STATED TASK A:
List every sentence in the book description below that ends with an ellipsis.
STATED TASK B:
According to the book description below, why is Ed Marceau in Bayou Miste?

DOCUMENT SEGMENT:
+ + + +
A little magic goes a long way… Alexandra Belle Boyette is closing in on the big 3-0 and her mama has made it her mission to marry her off. In the tiny parish of Bayou Miste, deep in the Louisiana swamps, finding suitable hubby material can be a challenge—and Alex would rather not rely on magical spells to do the trick. But there is a sexy new man in town who might fit the bill... Ed Marceau is in Bayou Miste to safeguard a key witness to a Louisiana Mafia murder. He must keep an eye out for suspicious characters—but the place seems to be full of them! What could be stranger than a woman dressed in a sexy nightgown chasing a naked man down the street? The enchantingly gorgeous Alex Boyette certainly makes it worth his while to find out… Add a Voodoo spell gone wrong, and voila! madness—and love—ensues.
+ + + +
EXCERPTED RECORDS:

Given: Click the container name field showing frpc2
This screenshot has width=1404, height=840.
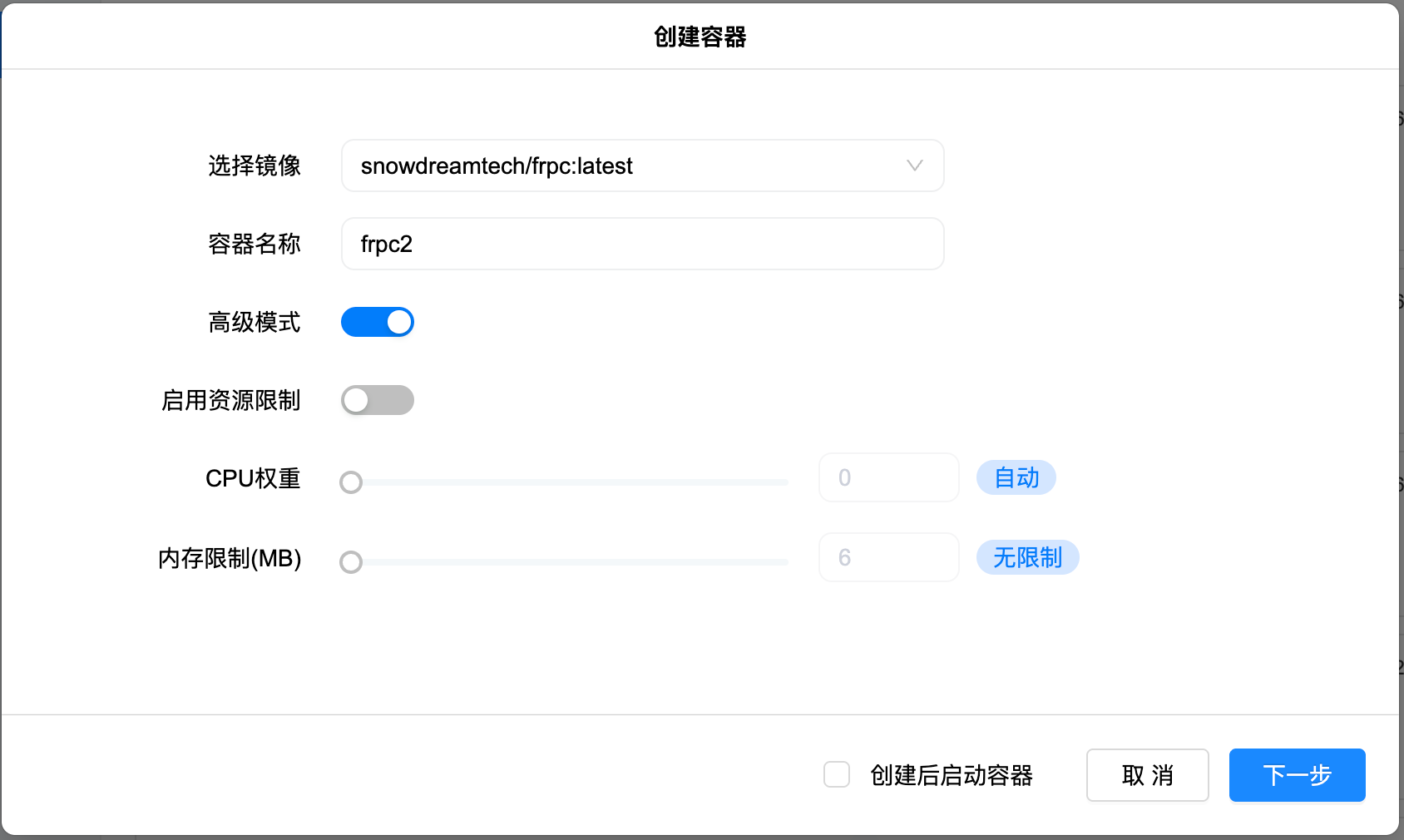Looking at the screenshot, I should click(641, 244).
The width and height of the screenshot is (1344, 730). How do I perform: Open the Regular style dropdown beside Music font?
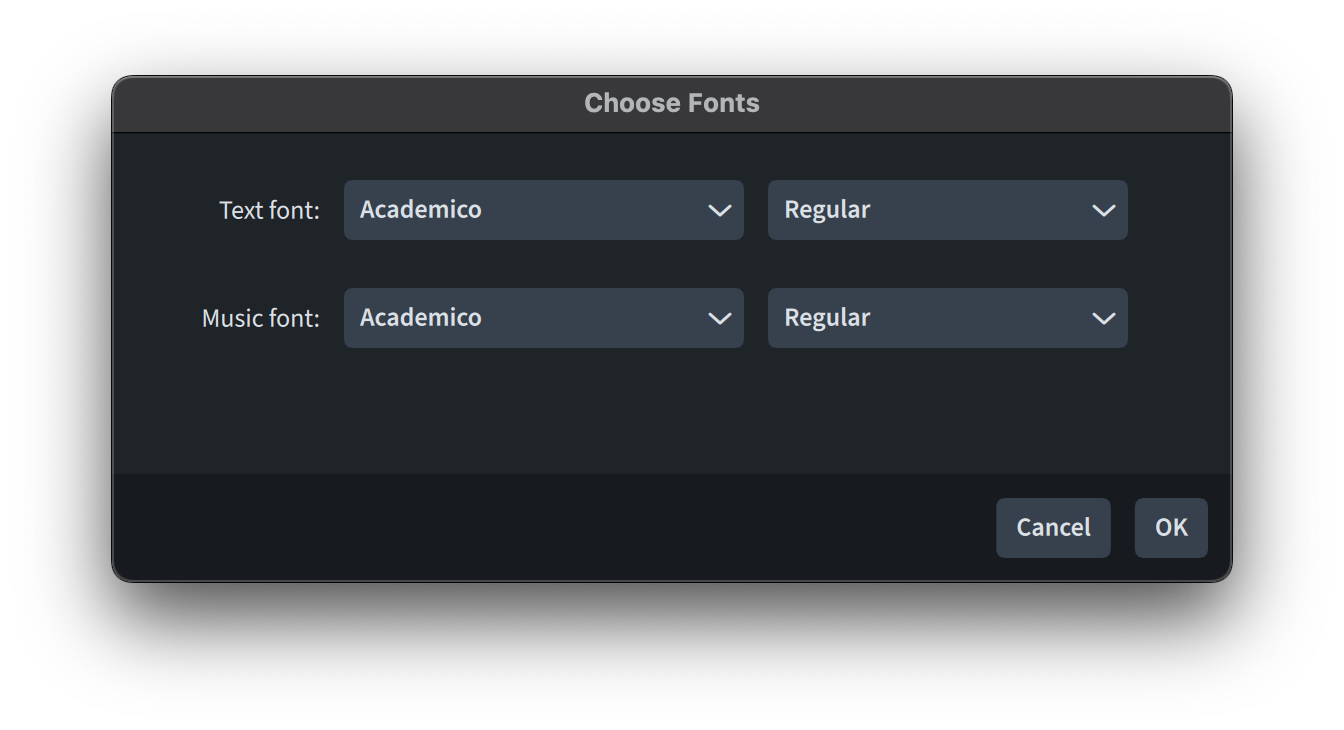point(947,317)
+ + + +
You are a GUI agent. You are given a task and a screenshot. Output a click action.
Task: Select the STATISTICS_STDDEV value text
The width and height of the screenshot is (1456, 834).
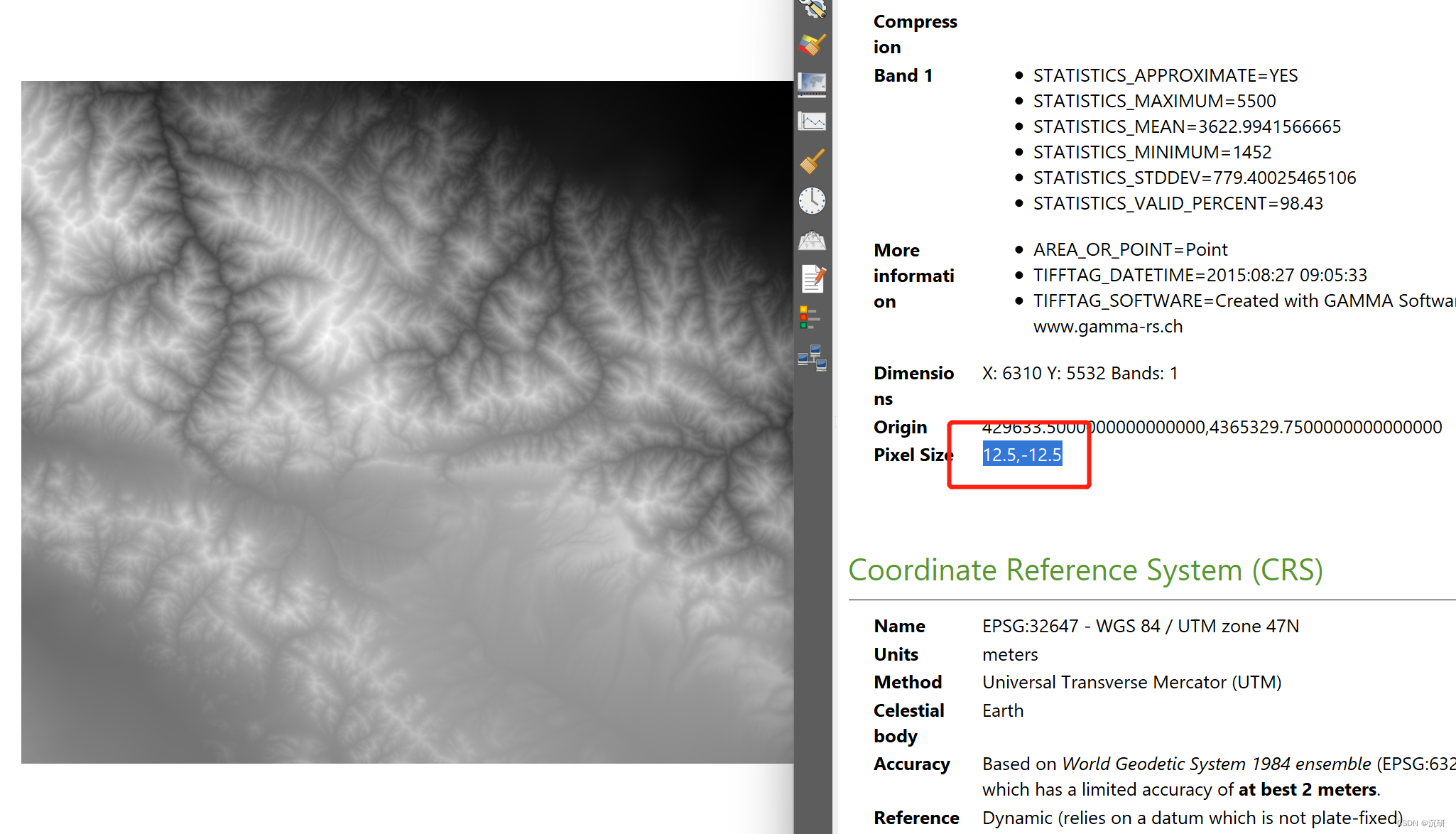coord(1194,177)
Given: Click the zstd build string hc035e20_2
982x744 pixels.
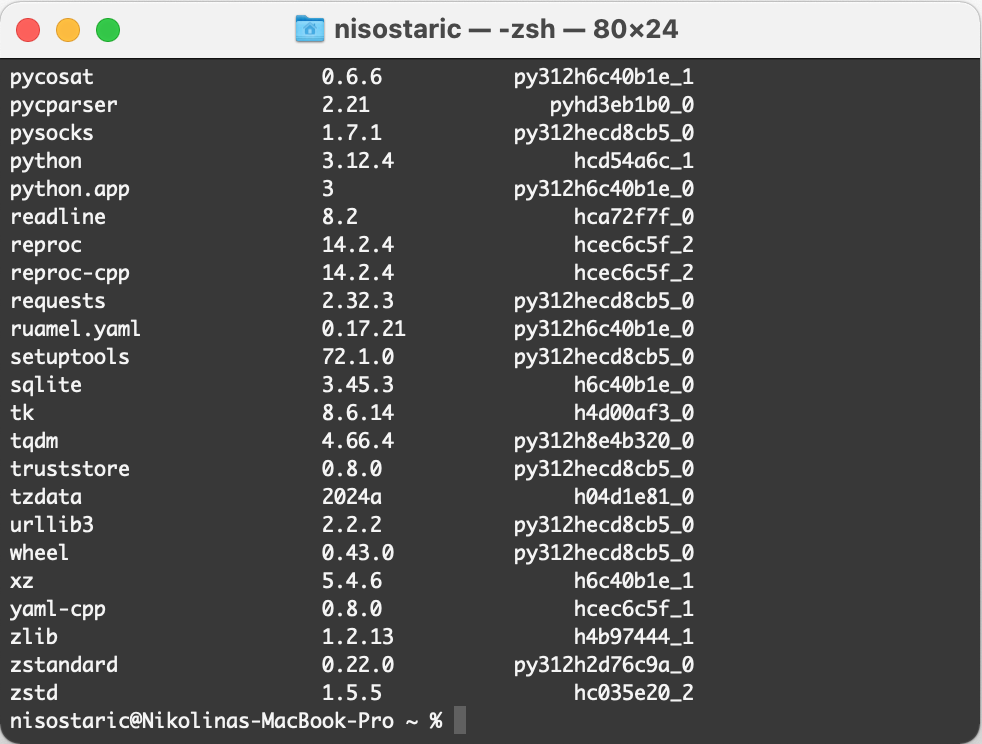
+ + + +
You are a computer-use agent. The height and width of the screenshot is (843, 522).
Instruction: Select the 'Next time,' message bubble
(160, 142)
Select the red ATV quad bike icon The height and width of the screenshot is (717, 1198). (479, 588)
+ + + +
EXERCISE RESULT A:
- A little magic goes a long way…
- But there is a sexy new man in town who might fit the bill...
- The enchantingly gorgeous Alex Boyette certainly makes it worth his while to find out…

EXERCISE RESULT B:
He is there to safeguard a key witness to a Louisiana Mafia murder.